**Actions to take:**
(1) Reproduce word for word the portion of the Howe Lake hike text that opens with the words "The Howe Lake drainage" and closes with "2018 Howe Ridge Fire.".
(2) According to the Howe Lake hike text, which two wildfires burned over the Howe Lake drainage?
(3) Summarize the Howe Lake hike text in two sentences.

**Document:**
+++
Sometimes you do a hike in Glacier National Park for the fun of it and other times they become an exploratory mission. Sunday’s hike on the Howe Lake Fire Trail was the latter. To get to the Howe Lake Fire Trail you simply hike to Howe Lake off Glacier National Park’s Inside North Fork Road and then keep going.

The trail will get quite a bit fainter once you leave Howe Lake proper as it winds up the side of Howe Ridge. Having said that, the views open up quite a bit and while the trail itself is pretty brushy there are plenty of openings to view the peaks surrounding Lake McDonald.

The Howe Lake drainage is a unique one in that it’s burned over in wildfires not once, but twice in the past 21 years. First in 2003’s Robert Fire and then again in the 2018 Howe Ridge Fire.

As such, there’s a host of different age class trees along the route, from larch that survived both blazes, to willows that are coming back in force after the Howe Ridge blaze to trees that are post-Robert Fire and are about 20 feet high.

It’s a real ecological stew and pretty interesting to the observant eye, but not the most aesthetically pleasing landscape, diversity or not.

I had never completely done the fire trail and what I was really interested in is whether the Howe Ridge Fire Trail, which runs from Howe Ridge to the Trout Lake Trail, had been rehabbed after the Howe Ridge Fire.
+++
**Collected data:**
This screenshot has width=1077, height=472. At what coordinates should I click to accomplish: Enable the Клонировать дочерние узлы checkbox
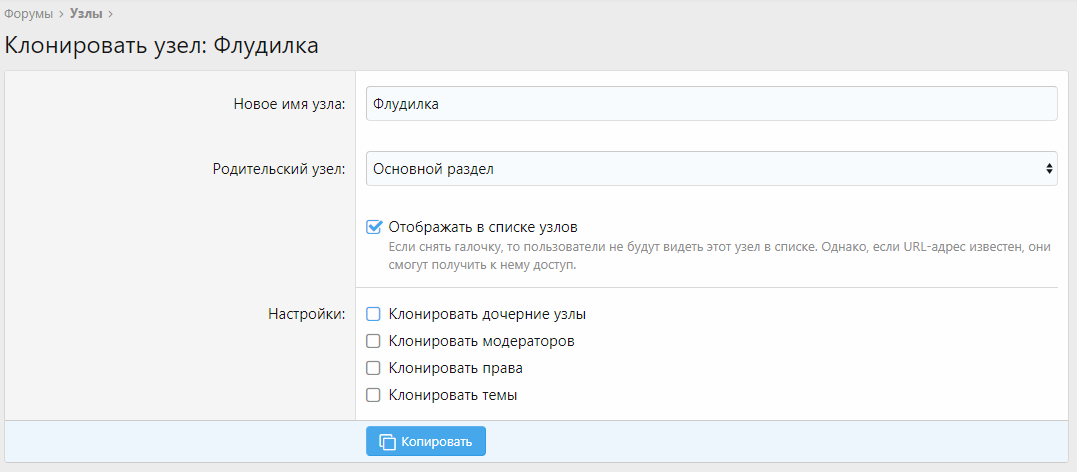click(x=374, y=314)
+++
**Final answers:**
(1)
The Howe Lake drainage is a unique one in that it’s burned over in wildfires not once, but twice in the past 21 years. First in 2003’s Robert Fire and then again in the 2018 Howe Ridge Fire.

(2) The 2003 Robert Fire and the 2018 Howe Ridge Fire.

(3) A Sunday hike on the Howe Lake Fire Trail in Glacier National Park, reached by continuing past Howe Lake off the Inside North Fork Road, became an exploratory mission along a faint, brushy trail with views of the peaks around Lake McDonald. The drainage has burned twice, in the 2003 Robert Fire and the 2018 Howe Ridge Fire, leaving trees of many age classes, and the hiker wanted to learn whether the Howe Ridge Fire Trail had been rehabbed after the second fire.